------ Record extracts

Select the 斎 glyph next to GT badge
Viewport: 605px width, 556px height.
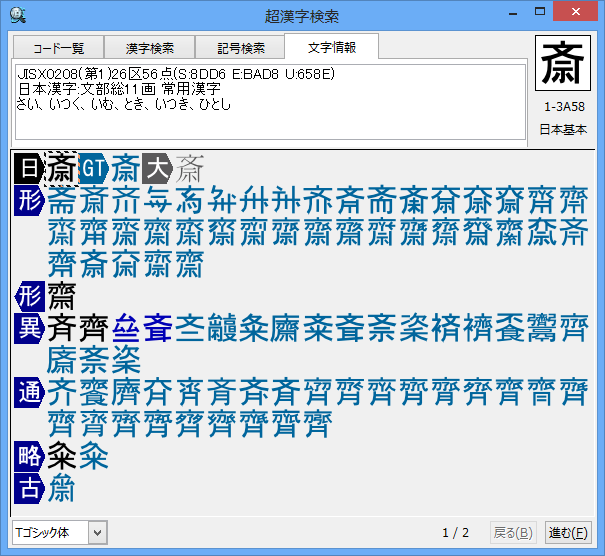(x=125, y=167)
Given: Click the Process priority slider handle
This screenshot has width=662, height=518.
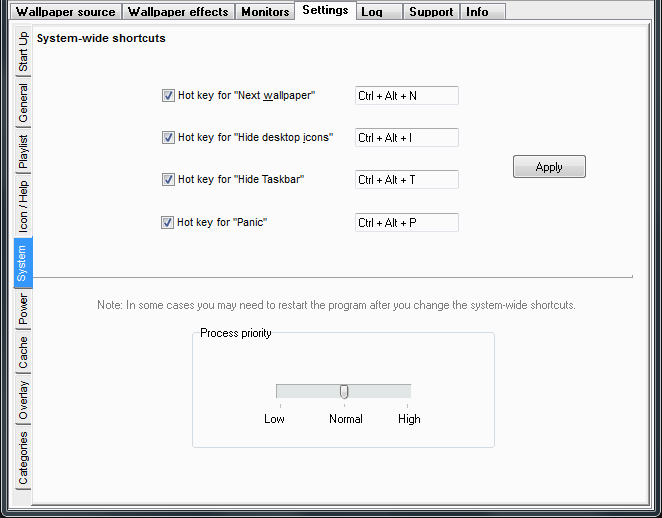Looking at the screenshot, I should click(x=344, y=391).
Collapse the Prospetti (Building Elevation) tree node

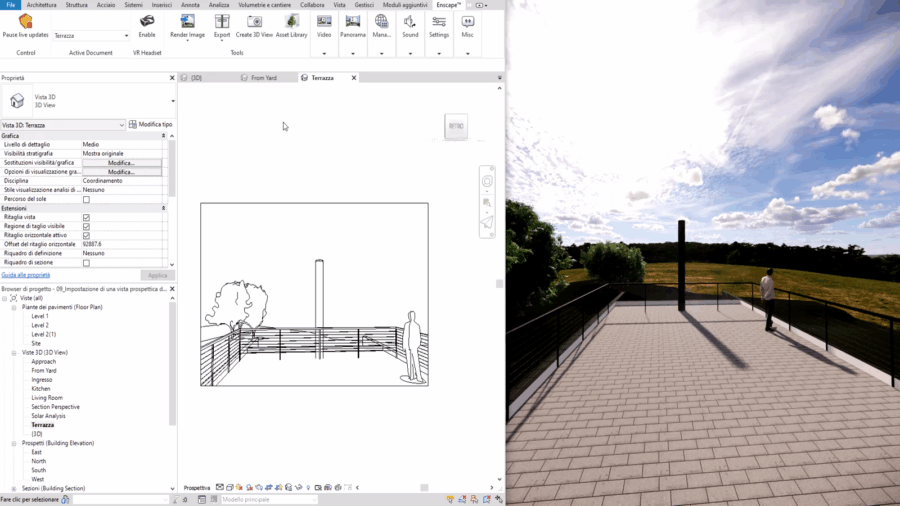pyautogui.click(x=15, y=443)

------------
------ Record extracts

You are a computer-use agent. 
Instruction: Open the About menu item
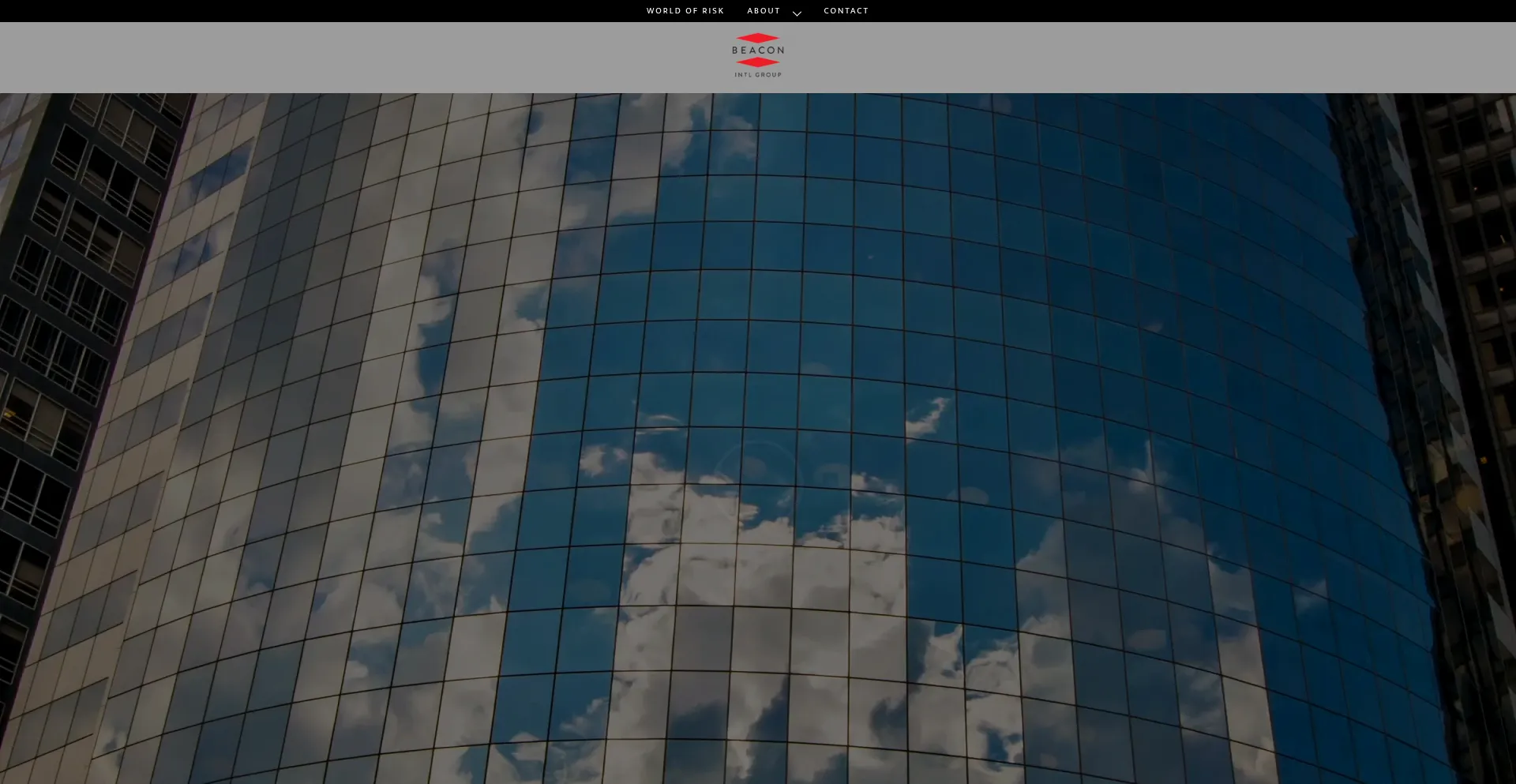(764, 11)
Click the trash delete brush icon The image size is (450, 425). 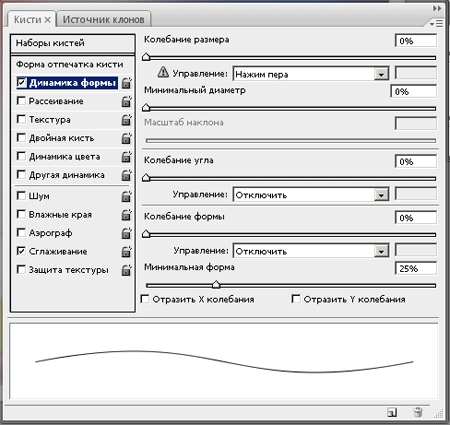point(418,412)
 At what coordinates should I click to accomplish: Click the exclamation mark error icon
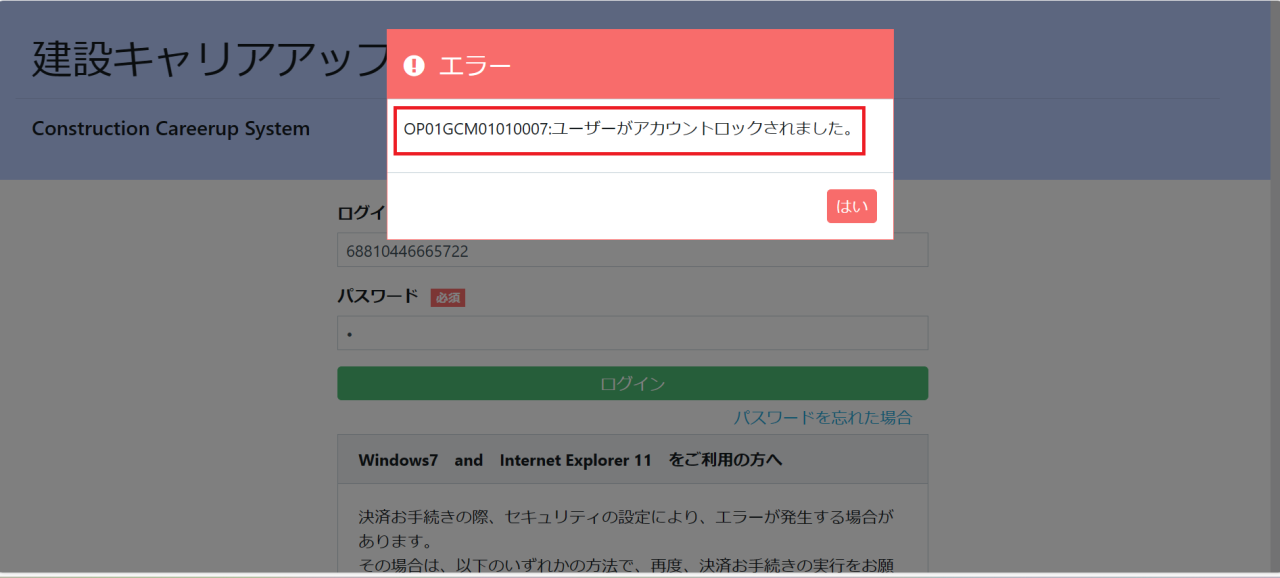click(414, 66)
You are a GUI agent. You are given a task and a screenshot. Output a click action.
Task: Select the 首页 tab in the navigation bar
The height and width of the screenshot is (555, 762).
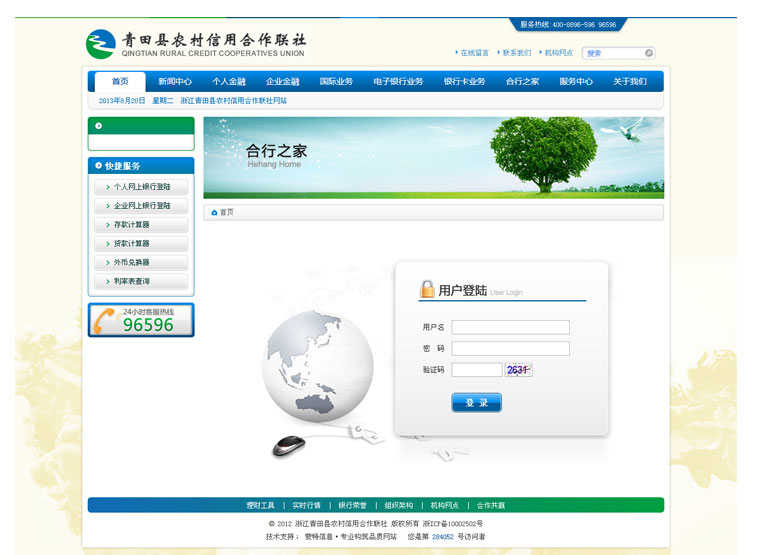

------------
------ Record extracts

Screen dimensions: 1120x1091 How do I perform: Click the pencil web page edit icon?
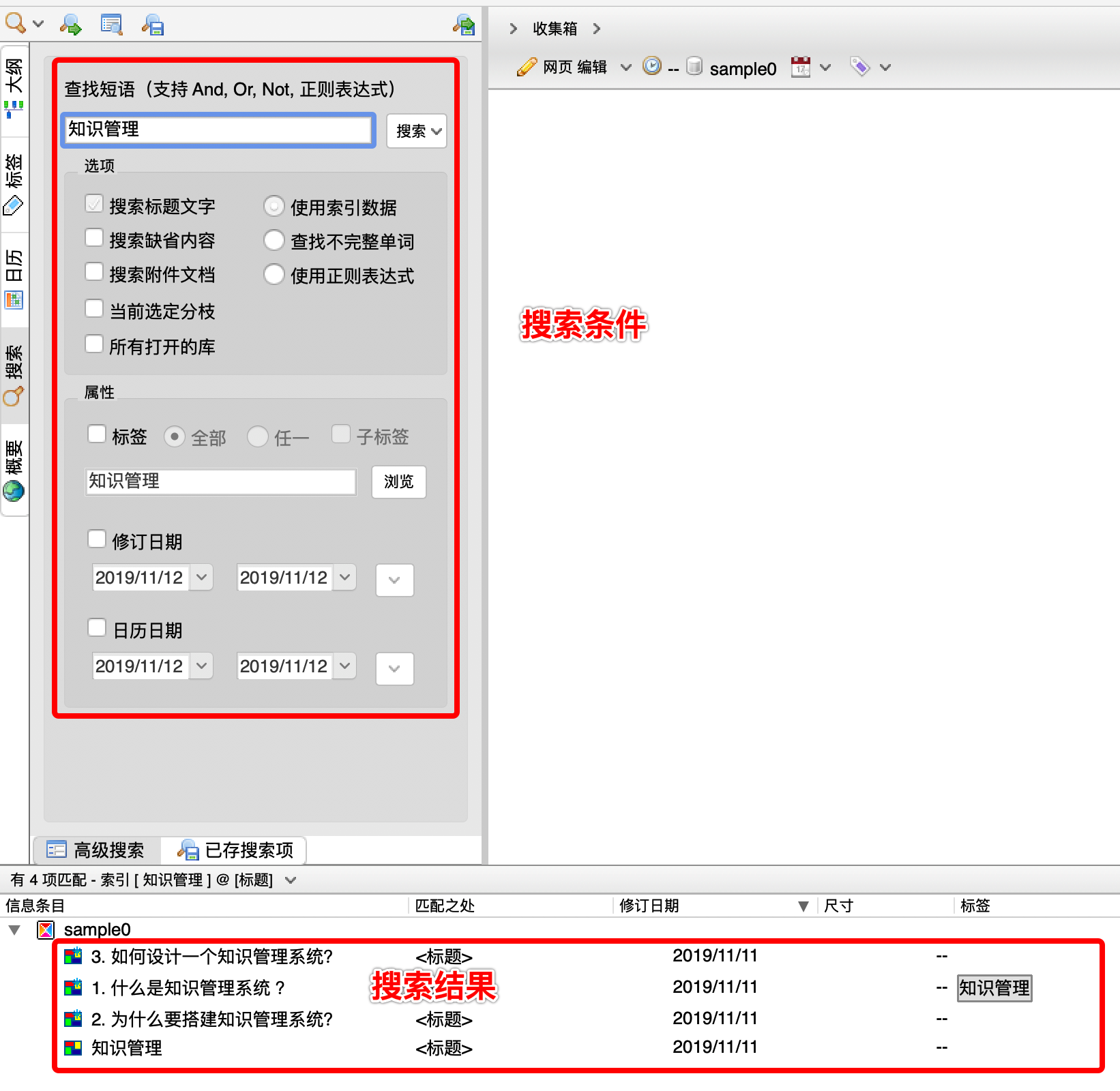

------------

• Try it: Within the entries above, the lines from the one containing "At what coordinates" through the one containing "Task: Select the 首页 tab in the navigation bar" are to be transcribed exactly, ends included, pictures excluded.

• Answer section:
 At what coordinates should I click to accomplish: Click the exclamation mark error icon
click(414, 66)
You are a GUI agent. You are given a task and a screenshot. Output a click action.
Task: Select the 首页 tab in the navigation bar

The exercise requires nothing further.